The idea of newness has long been encoded into the way we think about French cinema. Ever since the advent of the French New Wave in the late 1950s, the word ‘new’ has become part of the package. We tend to operate with the conscious or unconscious assumption that there’s always a New New Wave just around the corner in French cinema, even if that wave only consists of one or two talents. France’s remarkable output in terms of debut features – and the way those films are avidly watched when they make their debut in Cannes or elsewhere – means that every year, the idea of newness in French cinema, of bright untarnished potential, receives another boost.
The possibility of the new has always gone hand in hand with the idea of youth, which has long played a central part in French cinema, given a central place that it has rarely had in British and only sometimes in American films. What Anglo-Saxon viewers might think of as the coming-of-age film tends to have a slightly different inflection in France, where – with 19th-century Romanticism casting a long shadow – such stories are often informed by a literary tradition of tales of social and emotional apprenticeships, stories of learning the ropes, losing one’s illusions, burning fast or burning out.
This year’s BFI London Film Festival brings several very different takes on blazing youth. First-time features director Lola Quivoron offers a dazzling example in Rodeo, about a young woman (compelling newcomer Julie Ledru) who wants to make her mark in the predominantly male field of illicit motocross rodeos. Another debut film, The Worst Ones, by Lise Akoka and Romane Guéret, shows a group of young people getting their start in cinema as non-professional actors in a would-be gritty-realist drama set in their northern French hometown. This too is a sort of apprenticeship story about novices getting to grips with the film industry, but this brittle comedy-drama also questions some standard preconceptions about what youth means on screen. The film’s young characters have to contend with being used as raw material by a somewhat confused Belgian auteur with his own assumptions about youth, class and film: someone who’s clearly watched too many naive films of the sort that The Worst Ones definitely is not.
Christophe Honoré’s intensely moving drama Winter Boy is about youth in a different way, and puts a radiantly charismatic young actor at centre stage. It’s a classic tale of social and emotional apprenticeship, the story of a teenager who has to reevaluate his understanding of the world, and himself, after his father dies. It’s a coming-of-age story, certainly, but not a coming-out story, since young Lucas’s sexuality is a given from the start: he just hasn’t quite worked out how it fits in with the rest of his life, and with his emotions.

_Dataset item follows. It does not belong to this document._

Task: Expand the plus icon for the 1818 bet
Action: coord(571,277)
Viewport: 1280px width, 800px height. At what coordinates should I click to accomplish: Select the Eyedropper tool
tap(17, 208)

Sometimes the best films about youth, like Honoré’s film, are made by older directors processing memories of their own youth, or perhaps looking through a detached, ironic lens at what it means to be young: the great Éric Rohmer was already in his 70s when he made some of his finest films about young experience. Rohmer’s cinema of that period underlies the nostalgic reverie of Mikhael Hers’ feature The Passengers of the Night, set in the 1980s; its teenage characters fall in love with cinema through Rohmer’s 1984 film Full Moon in Paris, with its heroine, played by the late Pascale Ogier, embodying that era’s epitome of hip nightlife society.

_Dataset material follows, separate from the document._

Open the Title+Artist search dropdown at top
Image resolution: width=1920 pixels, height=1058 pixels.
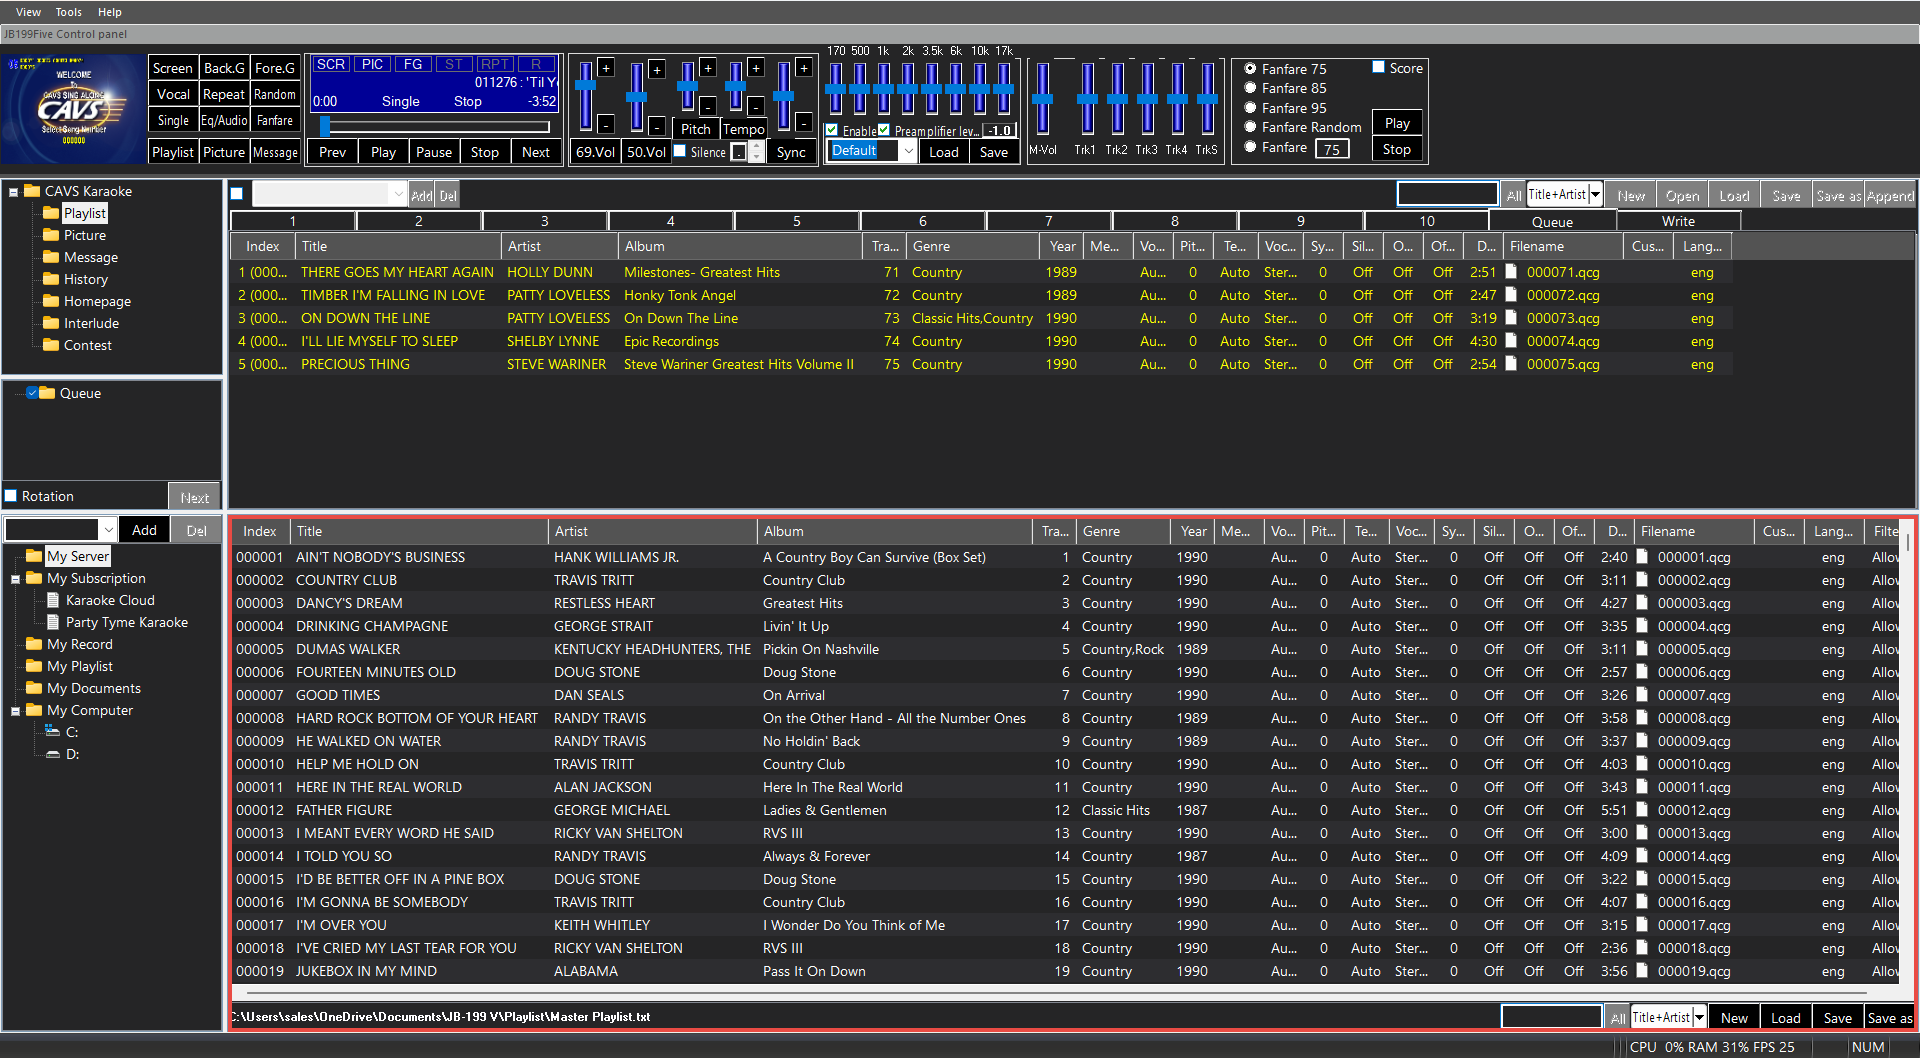pos(1596,195)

Like Winter Boy – not to mention Mia Hansen-Løve’s One Fine Day – The Passengers of the Night also examines the relationships between parents and children. The lead casting of Charlotte Gainsbourg as the children’s mother reminds us how French cinema has often been about the passing of the cinematic baton from generation to generation. Gainsbourg herself, the daughter of Jane Birkin and Serge Gainsbourg, was once the face of new French youth, in films like Claude Miller’s An Impudent Girl (1985); as was Juliette Binoche, who plays the mother in Winter Boy, and who embodied the young energies of the future in Leos Carax’s science-fiction parable Mauvais sang (1986).
The baton passes, the generations change, but the idea of youth stays vital. But as in The Passengers of the Night and Winter Boy, the regeneration often comes with one knowing, or dreamy, eye on tradition, inheritance and the past.